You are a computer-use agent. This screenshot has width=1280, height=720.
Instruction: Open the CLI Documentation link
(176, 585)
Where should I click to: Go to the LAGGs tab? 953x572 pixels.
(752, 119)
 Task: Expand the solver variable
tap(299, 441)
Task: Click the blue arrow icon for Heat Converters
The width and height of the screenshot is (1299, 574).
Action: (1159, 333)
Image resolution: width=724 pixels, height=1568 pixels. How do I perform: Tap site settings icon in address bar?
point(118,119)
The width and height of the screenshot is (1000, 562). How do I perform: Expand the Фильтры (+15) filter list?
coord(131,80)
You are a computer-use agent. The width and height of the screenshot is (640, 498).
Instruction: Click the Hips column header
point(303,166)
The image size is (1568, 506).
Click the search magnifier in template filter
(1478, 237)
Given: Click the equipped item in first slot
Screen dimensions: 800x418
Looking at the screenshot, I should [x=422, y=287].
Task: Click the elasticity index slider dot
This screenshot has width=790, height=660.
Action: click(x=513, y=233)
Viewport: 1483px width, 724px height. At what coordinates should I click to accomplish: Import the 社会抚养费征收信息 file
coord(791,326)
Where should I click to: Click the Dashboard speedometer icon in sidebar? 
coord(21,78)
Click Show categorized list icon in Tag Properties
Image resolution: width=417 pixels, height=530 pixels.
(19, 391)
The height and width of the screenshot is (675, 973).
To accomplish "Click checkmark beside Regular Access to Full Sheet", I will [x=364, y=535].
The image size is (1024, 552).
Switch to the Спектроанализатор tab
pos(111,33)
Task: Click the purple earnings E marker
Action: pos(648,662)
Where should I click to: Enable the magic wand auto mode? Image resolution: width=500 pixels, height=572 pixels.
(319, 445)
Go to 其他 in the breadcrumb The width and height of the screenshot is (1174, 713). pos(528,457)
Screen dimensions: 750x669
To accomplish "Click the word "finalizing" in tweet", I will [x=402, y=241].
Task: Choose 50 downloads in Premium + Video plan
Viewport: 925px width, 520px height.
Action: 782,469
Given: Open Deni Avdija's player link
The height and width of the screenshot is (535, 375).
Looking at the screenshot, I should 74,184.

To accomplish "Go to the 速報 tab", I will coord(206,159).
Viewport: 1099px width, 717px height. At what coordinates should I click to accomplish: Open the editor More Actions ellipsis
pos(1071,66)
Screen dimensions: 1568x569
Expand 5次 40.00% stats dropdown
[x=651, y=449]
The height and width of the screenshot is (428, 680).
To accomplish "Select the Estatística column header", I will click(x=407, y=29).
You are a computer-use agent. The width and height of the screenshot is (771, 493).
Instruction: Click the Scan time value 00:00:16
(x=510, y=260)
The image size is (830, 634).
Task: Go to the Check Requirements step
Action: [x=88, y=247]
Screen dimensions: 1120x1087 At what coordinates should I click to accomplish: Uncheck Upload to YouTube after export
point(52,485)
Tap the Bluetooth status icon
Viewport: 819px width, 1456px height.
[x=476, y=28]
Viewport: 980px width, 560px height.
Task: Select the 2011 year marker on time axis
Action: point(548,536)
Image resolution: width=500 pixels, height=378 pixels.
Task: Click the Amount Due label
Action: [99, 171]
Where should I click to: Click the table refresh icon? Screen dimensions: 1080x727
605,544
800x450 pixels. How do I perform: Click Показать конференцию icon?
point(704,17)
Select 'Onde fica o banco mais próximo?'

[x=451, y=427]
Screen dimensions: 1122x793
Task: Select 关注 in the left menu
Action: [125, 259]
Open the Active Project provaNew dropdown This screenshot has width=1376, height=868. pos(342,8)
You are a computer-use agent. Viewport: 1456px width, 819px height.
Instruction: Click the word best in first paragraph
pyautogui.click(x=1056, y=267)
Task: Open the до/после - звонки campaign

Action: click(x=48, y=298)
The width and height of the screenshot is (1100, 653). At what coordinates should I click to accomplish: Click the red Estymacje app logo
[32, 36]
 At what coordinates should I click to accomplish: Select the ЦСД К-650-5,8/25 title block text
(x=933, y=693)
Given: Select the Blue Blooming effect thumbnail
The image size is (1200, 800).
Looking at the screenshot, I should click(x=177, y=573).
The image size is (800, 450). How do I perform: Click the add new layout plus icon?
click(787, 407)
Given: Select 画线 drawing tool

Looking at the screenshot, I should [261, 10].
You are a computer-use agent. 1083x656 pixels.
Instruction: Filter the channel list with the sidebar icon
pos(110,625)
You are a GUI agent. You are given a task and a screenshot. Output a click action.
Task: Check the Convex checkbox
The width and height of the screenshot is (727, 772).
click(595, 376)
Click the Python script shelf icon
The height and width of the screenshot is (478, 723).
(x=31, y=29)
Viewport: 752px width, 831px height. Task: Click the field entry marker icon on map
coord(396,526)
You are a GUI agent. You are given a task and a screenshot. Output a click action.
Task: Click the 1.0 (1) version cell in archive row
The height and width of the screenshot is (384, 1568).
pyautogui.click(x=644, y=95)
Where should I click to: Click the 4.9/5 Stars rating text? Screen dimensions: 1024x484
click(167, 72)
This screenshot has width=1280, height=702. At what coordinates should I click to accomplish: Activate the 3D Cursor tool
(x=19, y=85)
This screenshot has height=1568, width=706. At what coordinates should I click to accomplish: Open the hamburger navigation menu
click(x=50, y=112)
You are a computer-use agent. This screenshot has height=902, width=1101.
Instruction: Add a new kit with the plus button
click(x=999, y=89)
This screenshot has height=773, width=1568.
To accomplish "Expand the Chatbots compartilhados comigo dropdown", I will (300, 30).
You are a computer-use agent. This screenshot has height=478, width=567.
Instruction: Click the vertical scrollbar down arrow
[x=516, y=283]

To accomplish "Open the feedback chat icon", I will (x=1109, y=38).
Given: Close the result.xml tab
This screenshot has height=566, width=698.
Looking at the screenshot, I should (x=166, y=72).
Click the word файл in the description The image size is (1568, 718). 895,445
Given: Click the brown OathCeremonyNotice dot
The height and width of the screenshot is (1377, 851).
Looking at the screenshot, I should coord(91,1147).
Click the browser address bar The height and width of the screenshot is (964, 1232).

* [EXERCISE DETAILS]: A faithful, complete copy of the entries above is required.

* [OUTPUT FOR THIS TASK]:
You are a computer-use agent. This screenshot has width=1280, height=720.
Instruction: Open the CLI Documentation link
(176, 585)
Where should I click to: Go to the LAGGs tab? 953x572 pixels.
(752, 119)
 Task: Expand the solver variable
tap(299, 441)
Task: Click the blue arrow icon for Heat Converters
The width and height of the screenshot is (1299, 574).
Action: (1159, 333)
Image resolution: width=724 pixels, height=1568 pixels. How do I perform: Tap site settings icon in address bar?
point(118,119)
The width and height of the screenshot is (1000, 562). How do I perform: Expand the Фильтры (+15) filter list?
coord(131,80)
You are a computer-use agent. The width and height of the screenshot is (640, 498).
Instruction: Click the Hips column header
point(303,166)
The image size is (1568, 506).
Click the search magnifier in template filter
(1478, 237)
Given: Click the equipped item in first slot
Screen dimensions: 800x418
Looking at the screenshot, I should [x=422, y=287].
Task: Click the elasticity index slider dot
This screenshot has width=790, height=660.
Action: click(x=513, y=233)
Viewport: 1483px width, 724px height. At what coordinates should I click to accomplish: Import the 社会抚养费征收信息 file
coord(791,326)
Where should I click to: Click the Dashboard speedometer icon in sidebar? 
coord(21,78)
Click Show categorized list icon in Tag Properties
Image resolution: width=417 pixels, height=530 pixels.
(19, 391)
The height and width of the screenshot is (675, 973).
To accomplish "Click checkmark beside Regular Access to Full Sheet", I will [x=364, y=535].
The image size is (1024, 552).
Switch to the Спектроанализатор tab
pos(111,33)
Task: Click the purple earnings E marker
Action: pos(648,662)
Where should I click to: Enable the magic wand auto mode? Image resolution: width=500 pixels, height=572 pixels.
(319, 445)
Go to 其他 in the breadcrumb The width and height of the screenshot is (1174, 713). pos(528,457)
Screen dimensions: 750x669
To accomplish "Click the word "finalizing" in tweet", I will [x=402, y=241].
Task: Choose 50 downloads in Premium + Video plan
Viewport: 925px width, 520px height.
Action: 782,469
Given: Open Deni Avdija's player link
The height and width of the screenshot is (535, 375).
Looking at the screenshot, I should 74,184.

To accomplish "Go to the 速報 tab", I will coord(206,159).
Viewport: 1099px width, 717px height. At what coordinates should I click to accomplish: Open the editor More Actions ellipsis
pos(1071,66)
Screen dimensions: 1568x569
Expand 5次 40.00% stats dropdown
[x=651, y=449]
The height and width of the screenshot is (428, 680).
To accomplish "Select the Estatística column header", I will click(x=407, y=29).
You are a computer-use agent. The width and height of the screenshot is (771, 493).
Instruction: Click the Scan time value 00:00:16
(x=510, y=260)
The image size is (830, 634).
Task: Go to the Check Requirements step
Action: [x=88, y=247]
Screen dimensions: 1120x1087 At what coordinates should I click to accomplish: Uncheck Upload to YouTube after export
point(52,485)
Tap the Bluetooth status icon
Viewport: 819px width, 1456px height.
[x=476, y=28]
Viewport: 980px width, 560px height.
Task: Select the 2011 year marker on time axis
Action: point(548,536)
Image resolution: width=500 pixels, height=378 pixels.
Task: Click the Amount Due label
Action: [99, 171]
Where should I click to: Click the table refresh icon? Screen dimensions: 1080x727
605,544
800x450 pixels. How do I perform: Click Показать конференцию icon?
point(704,17)
Select 'Onde fica o banco mais próximo?'

[x=451, y=427]
Screen dimensions: 1122x793
Task: Select 关注 in the left menu
Action: [125, 259]
Open the Active Project provaNew dropdown This screenshot has width=1376, height=868. pos(342,8)
You are a computer-use agent. Viewport: 1456px width, 819px height.
Instruction: Click the word best in first paragraph
pyautogui.click(x=1056, y=267)
Task: Open the до/после - звонки campaign

Action: click(x=48, y=298)
The width and height of the screenshot is (1100, 653). At what coordinates should I click to accomplish: Click the red Estymacje app logo
[32, 36]
 At what coordinates should I click to accomplish: Select the ЦСД К-650-5,8/25 title block text
(x=933, y=693)
Given: Select the Blue Blooming effect thumbnail
The image size is (1200, 800).
Looking at the screenshot, I should click(x=177, y=573).
The image size is (800, 450). How do I perform: Click the add new layout plus icon?
click(787, 407)
Given: Select 画线 drawing tool

Looking at the screenshot, I should [261, 10].
You are a computer-use agent. 1083x656 pixels.
Instruction: Filter the channel list with the sidebar icon
pos(110,625)
You are a GUI agent. You are given a task and a screenshot. Output a click action.
Task: Check the Convex checkbox
The width and height of the screenshot is (727, 772).
click(595, 376)
Click the Python script shelf icon
The height and width of the screenshot is (478, 723).
(x=31, y=29)
Viewport: 752px width, 831px height. Task: Click the field entry marker icon on map
coord(396,526)
You are a GUI agent. You are given a task and a screenshot. Output a click action.
Task: Click the 1.0 (1) version cell in archive row
The height and width of the screenshot is (384, 1568).
pyautogui.click(x=644, y=95)
Where should I click to: Click the 4.9/5 Stars rating text? Screen dimensions: 1024x484
click(167, 72)
This screenshot has width=1280, height=702. At what coordinates should I click to accomplish: Activate the 3D Cursor tool
(x=19, y=85)
This screenshot has height=1568, width=706. At what coordinates should I click to accomplish: Open the hamburger navigation menu
click(x=50, y=112)
You are a computer-use agent. This screenshot has height=902, width=1101.
Instruction: Add a new kit with the plus button
click(x=999, y=89)
This screenshot has height=773, width=1568.
To accomplish "Expand the Chatbots compartilhados comigo dropdown", I will (300, 30).
You are a computer-use agent. This screenshot has height=478, width=567.
Instruction: Click the vertical scrollbar down arrow
[x=516, y=283]

To accomplish "Open the feedback chat icon", I will (x=1109, y=38).
Given: Close the result.xml tab
This screenshot has height=566, width=698.
Looking at the screenshot, I should (x=166, y=72).
Click the word файл in the description The image size is (1568, 718). 895,445
Given: Click the brown OathCeremonyNotice dot
The height and width of the screenshot is (1377, 851).
Looking at the screenshot, I should coord(91,1147).
Click the browser address bar The height and width of the screenshot is (964, 1232).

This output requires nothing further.